Secretary of State’s Office, USPS at odds over mailer
On Saturday, September 12, Griswold issued a statement regarding a lawsuit that was filed against the United States Postal Service for mailing out election info that could mislead Colorado voters, primarily as a reminder that ballots are sent out without having to make a request if registered and should be turned in as soon as possible after receiving them.
“On Thursday my office received notice that the United States Postal Service would be sending out a national pre-election mailer to every household in America that contains incorrect election information for Colorado,” said Griswold. “The mailer incorrectly asks that voters request a mail ballot 15 days before the election and return their ballots by mail at least seven days before the election. In Colorado, every registered voter is sent a ballot without having to make a request and voters are urged to return ballots by mail sooner than seven days before the election. My office asked USPS officials to delay or not send the mailer in Colorado, but they refused to commit to that.”
Recently, Mestas stated they are still on schedule to send out ballots via mail to registered voters on October 9. Griswold explained that the current state of everything was difficult enough without potential misinformation going out to voters.
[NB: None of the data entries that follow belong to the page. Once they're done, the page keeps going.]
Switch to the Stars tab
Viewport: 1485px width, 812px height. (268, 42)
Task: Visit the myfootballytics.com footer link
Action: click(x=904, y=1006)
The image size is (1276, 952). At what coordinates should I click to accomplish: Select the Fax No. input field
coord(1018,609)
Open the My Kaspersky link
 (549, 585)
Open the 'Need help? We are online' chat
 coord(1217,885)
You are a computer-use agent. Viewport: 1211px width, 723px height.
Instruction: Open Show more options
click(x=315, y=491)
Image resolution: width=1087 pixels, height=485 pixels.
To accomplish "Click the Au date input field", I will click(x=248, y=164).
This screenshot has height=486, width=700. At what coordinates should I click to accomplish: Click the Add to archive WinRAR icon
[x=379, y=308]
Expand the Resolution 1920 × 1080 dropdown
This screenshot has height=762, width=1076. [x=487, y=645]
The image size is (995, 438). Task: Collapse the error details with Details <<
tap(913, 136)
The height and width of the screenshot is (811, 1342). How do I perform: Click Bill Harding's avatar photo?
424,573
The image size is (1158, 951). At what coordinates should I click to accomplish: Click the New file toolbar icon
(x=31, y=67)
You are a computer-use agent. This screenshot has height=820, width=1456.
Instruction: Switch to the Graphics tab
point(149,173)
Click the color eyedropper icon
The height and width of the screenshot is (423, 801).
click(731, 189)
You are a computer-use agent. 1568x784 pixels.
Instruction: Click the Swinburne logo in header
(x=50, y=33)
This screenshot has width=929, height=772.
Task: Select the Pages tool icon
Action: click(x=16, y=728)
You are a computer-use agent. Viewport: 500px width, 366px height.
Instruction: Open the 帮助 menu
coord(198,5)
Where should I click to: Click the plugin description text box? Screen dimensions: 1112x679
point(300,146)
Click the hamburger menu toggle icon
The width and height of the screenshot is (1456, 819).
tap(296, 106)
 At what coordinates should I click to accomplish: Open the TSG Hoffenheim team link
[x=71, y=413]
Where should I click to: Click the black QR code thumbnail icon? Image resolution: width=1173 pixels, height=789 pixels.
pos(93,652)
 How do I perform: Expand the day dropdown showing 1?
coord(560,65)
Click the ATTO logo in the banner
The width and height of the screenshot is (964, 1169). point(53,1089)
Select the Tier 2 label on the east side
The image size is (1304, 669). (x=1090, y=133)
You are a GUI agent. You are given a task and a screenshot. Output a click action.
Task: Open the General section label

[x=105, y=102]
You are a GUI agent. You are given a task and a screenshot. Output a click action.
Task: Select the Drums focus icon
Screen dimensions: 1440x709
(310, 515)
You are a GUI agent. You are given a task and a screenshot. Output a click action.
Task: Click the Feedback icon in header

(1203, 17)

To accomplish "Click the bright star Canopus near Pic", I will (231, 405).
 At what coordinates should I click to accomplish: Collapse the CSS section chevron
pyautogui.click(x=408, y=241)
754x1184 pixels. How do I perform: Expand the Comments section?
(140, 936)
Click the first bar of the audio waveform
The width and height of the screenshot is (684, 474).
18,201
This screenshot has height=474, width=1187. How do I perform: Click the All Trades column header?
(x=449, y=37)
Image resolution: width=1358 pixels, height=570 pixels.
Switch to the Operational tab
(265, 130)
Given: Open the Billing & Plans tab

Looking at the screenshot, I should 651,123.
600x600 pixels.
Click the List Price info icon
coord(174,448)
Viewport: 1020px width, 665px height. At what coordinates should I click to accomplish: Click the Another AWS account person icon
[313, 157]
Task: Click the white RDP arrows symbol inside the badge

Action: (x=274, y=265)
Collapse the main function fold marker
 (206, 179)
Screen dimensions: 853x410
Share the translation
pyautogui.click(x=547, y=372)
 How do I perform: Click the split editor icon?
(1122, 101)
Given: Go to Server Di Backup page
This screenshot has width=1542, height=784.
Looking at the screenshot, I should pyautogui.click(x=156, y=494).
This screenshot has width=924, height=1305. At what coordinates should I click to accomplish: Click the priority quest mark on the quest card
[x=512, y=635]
“The importance of this election, combined with the fact it is being held amidst a national pandemic, further heightens the need to provide correct voting information to Coloradans,” said Griswold. “That is why I am filing a lawsuit against the USPS to cease this mailer and help shield Colorado voters from this misinformation. As the Chief Election Official of the state of Colorado, it’s my job to try to stop misinformation and any unnecessary election confusion.”